Kaplan is a fine reporter who offers the politics and power of the contest flavoured by vivid travel writing and spiced by history. He starts with the idea that Europe is a landscape while East Asia is a seascape, which means that while last century’s contest was over land, in the Asian century the contested military spaces will be at sea (and in the air and outer space and the cyber domain). Imperial Germany before the first world war was primarily a land power because of Europe’s geography, Kaplan writes, while “China will be primarily a naval power, owing to the geography of East Asia.”

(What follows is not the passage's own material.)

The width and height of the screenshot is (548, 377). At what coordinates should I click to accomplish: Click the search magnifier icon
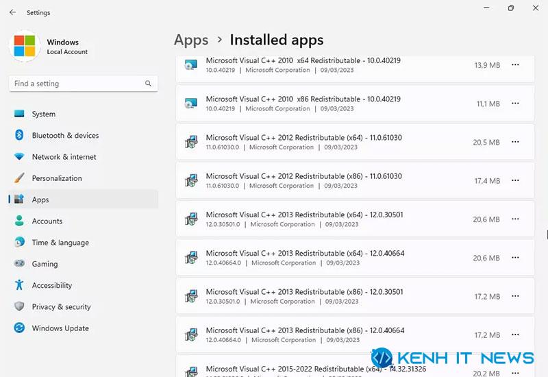(148, 84)
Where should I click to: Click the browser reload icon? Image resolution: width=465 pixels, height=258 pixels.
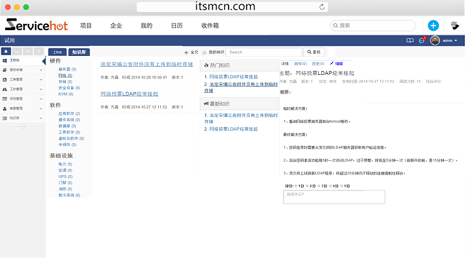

With that frame, Kaplan sees the South China Sea as Asia’s version of the Mediterranean, functioning as “the throat of the Western Pacific and Indian oceans” where sea routes coalesce in the Malacca, Sunda, Lombok and Makassar straits. Through that throat passes nearly 60 per cent of Japan’s and Taiwan’s energy supplies and 80 per cent of China’s crude oil imports.

The struggle in the South China Sea is not yet about traffic – it is about territory. Conflicting claims drive a scramble to grab any reef that can be used to buttress sovereignty. By Kaplan’s count, China has confiscated twelve geographical features, Taiwan one, Vietnam twenty-one, Malaysia five and the Philippines nine.

China wants the same thing that the United States sought in the Caribbean in the nineteenth century – the right to dominate its sphere. Kaplan predicts the South China Sea will become “the most contested body of water in the world,” with the United States, the reigning naval power, facing China’s dramatic expansion to become “the world’s second most powerful naval service.”

“The United States keeps China honest: limiting China’s aggression mainly to its maps, so that China’s diplomats and navy act within reason,” Kaplan writes. “That is not to say that the US is pure in its actions and China automatically the villain. For example, the US conducts classified reconnaissance activities on a regular basis against China in the Western Pacific that it would have difficulty tolerating were they directed at its own nearby waters by a rival great power. What the US provides to the nations of the South China Sea region is less the fact of its democratic virtue than the fact of its raw power, which counters that of China.”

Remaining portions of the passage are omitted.